▶ _PROBLEM TO WORK ON_
For this exercise, repeat each entry exactly as written.

WORKING DATA section start

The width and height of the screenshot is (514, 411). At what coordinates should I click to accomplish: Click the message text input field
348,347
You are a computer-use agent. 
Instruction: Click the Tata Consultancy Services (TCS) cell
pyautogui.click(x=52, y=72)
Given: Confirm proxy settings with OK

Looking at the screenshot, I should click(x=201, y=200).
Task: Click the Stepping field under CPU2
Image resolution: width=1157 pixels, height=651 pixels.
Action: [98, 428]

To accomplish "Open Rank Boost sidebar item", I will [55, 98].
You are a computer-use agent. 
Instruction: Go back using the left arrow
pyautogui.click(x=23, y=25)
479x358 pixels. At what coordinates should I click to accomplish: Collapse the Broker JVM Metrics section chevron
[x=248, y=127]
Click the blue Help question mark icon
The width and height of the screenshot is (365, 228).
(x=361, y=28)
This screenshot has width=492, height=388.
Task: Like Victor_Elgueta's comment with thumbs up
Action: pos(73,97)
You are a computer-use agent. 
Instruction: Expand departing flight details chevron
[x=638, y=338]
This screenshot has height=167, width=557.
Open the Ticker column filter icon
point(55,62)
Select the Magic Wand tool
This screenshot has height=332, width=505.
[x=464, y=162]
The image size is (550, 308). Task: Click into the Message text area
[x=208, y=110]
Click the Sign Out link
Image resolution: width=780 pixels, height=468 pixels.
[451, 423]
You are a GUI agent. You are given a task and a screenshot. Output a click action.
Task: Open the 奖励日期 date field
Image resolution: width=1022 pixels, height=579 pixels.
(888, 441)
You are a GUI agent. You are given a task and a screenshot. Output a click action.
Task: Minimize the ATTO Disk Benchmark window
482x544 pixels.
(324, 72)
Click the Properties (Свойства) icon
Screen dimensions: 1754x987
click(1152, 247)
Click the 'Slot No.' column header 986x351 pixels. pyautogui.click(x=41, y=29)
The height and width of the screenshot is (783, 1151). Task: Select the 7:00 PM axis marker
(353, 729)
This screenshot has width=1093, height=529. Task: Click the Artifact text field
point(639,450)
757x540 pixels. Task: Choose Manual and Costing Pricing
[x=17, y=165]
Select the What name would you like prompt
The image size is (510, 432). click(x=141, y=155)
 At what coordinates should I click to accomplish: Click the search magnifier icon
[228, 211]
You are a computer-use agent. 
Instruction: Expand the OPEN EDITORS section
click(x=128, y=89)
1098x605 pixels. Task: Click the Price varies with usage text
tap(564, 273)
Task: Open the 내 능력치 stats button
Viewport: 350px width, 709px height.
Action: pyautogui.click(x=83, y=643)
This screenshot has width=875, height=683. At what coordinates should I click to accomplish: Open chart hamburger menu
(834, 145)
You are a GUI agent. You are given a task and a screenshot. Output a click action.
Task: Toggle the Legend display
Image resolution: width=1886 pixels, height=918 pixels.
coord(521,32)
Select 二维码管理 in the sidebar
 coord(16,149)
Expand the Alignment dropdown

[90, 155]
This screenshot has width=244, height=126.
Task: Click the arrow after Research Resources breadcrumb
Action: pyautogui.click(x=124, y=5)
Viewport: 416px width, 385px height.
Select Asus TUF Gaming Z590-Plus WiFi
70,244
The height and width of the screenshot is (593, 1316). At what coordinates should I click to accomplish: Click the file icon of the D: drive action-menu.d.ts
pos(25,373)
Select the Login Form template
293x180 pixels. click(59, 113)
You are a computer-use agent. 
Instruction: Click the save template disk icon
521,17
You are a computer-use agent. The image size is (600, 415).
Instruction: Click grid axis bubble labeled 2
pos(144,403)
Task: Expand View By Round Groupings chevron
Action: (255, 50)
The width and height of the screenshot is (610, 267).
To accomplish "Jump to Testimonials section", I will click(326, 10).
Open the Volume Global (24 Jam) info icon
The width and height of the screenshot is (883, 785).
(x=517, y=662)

WORKING DATA section end

▶ _EXPECTED ANSWER_
The width and height of the screenshot is (514, 411). At what coordinates should I click to accomplish: Click the message text input field
348,347
You are a computer-use agent. 
Instruction: Click the Tata Consultancy Services (TCS) cell
pyautogui.click(x=52, y=72)
Given: Confirm proxy settings with OK

Looking at the screenshot, I should click(x=201, y=200).
Task: Click the Stepping field under CPU2
Image resolution: width=1157 pixels, height=651 pixels.
Action: [98, 428]

To accomplish "Open Rank Boost sidebar item", I will [55, 98].
You are a computer-use agent. 
Instruction: Go back using the left arrow
pyautogui.click(x=23, y=25)
479x358 pixels. At what coordinates should I click to accomplish: Collapse the Broker JVM Metrics section chevron
[x=248, y=127]
Click the blue Help question mark icon
The width and height of the screenshot is (365, 228).
(x=361, y=28)
This screenshot has width=492, height=388.
Task: Like Victor_Elgueta's comment with thumbs up
Action: pos(73,97)
You are a computer-use agent. 
Instruction: Expand departing flight details chevron
[x=638, y=338]
This screenshot has height=167, width=557.
Open the Ticker column filter icon
point(55,62)
Select the Magic Wand tool
This screenshot has height=332, width=505.
[x=464, y=162]
The image size is (550, 308). Task: Click into the Message text area
[x=208, y=110]
Click the Sign Out link
Image resolution: width=780 pixels, height=468 pixels.
[451, 423]
You are a GUI agent. You are given a task and a screenshot. Output a click action.
Task: Open the 奖励日期 date field
Image resolution: width=1022 pixels, height=579 pixels.
(888, 441)
You are a GUI agent. You are given a task and a screenshot. Output a click action.
Task: Minimize the ATTO Disk Benchmark window
482x544 pixels.
(324, 72)
Click the Properties (Свойства) icon
Screen dimensions: 1754x987
click(1152, 247)
Click the 'Slot No.' column header 986x351 pixels. pyautogui.click(x=41, y=29)
The height and width of the screenshot is (783, 1151). Task: Select the 7:00 PM axis marker
(353, 729)
This screenshot has width=1093, height=529. Task: Click the Artifact text field
point(639,450)
757x540 pixels. Task: Choose Manual and Costing Pricing
[x=17, y=165]
Select the What name would you like prompt
The image size is (510, 432). click(x=141, y=155)
 At what coordinates should I click to accomplish: Click the search magnifier icon
[228, 211]
You are a computer-use agent. 
Instruction: Expand the OPEN EDITORS section
click(x=128, y=89)
1098x605 pixels. Task: Click the Price varies with usage text
tap(564, 273)
Task: Open the 내 능력치 stats button
Viewport: 350px width, 709px height.
Action: pyautogui.click(x=83, y=643)
This screenshot has width=875, height=683. At what coordinates should I click to accomplish: Open chart hamburger menu
(834, 145)
You are a GUI agent. You are given a task and a screenshot. Output a click action.
Task: Toggle the Legend display
Image resolution: width=1886 pixels, height=918 pixels.
coord(521,32)
Select 二维码管理 in the sidebar
 coord(16,149)
Expand the Alignment dropdown

[90, 155]
This screenshot has width=244, height=126.
Task: Click the arrow after Research Resources breadcrumb
Action: pyautogui.click(x=124, y=5)
Viewport: 416px width, 385px height.
Select Asus TUF Gaming Z590-Plus WiFi
70,244
The height and width of the screenshot is (593, 1316). At what coordinates should I click to accomplish: Click the file icon of the D: drive action-menu.d.ts
pos(25,373)
Select the Login Form template
293x180 pixels. click(59, 113)
You are a computer-use agent. 
Instruction: Click the save template disk icon
521,17
You are a computer-use agent. The image size is (600, 415).
Instruction: Click grid axis bubble labeled 2
pos(144,403)
Task: Expand View By Round Groupings chevron
Action: (255, 50)
The width and height of the screenshot is (610, 267).
To accomplish "Jump to Testimonials section", I will click(326, 10).
Open the Volume Global (24 Jam) info icon
The width and height of the screenshot is (883, 785).
(x=517, y=662)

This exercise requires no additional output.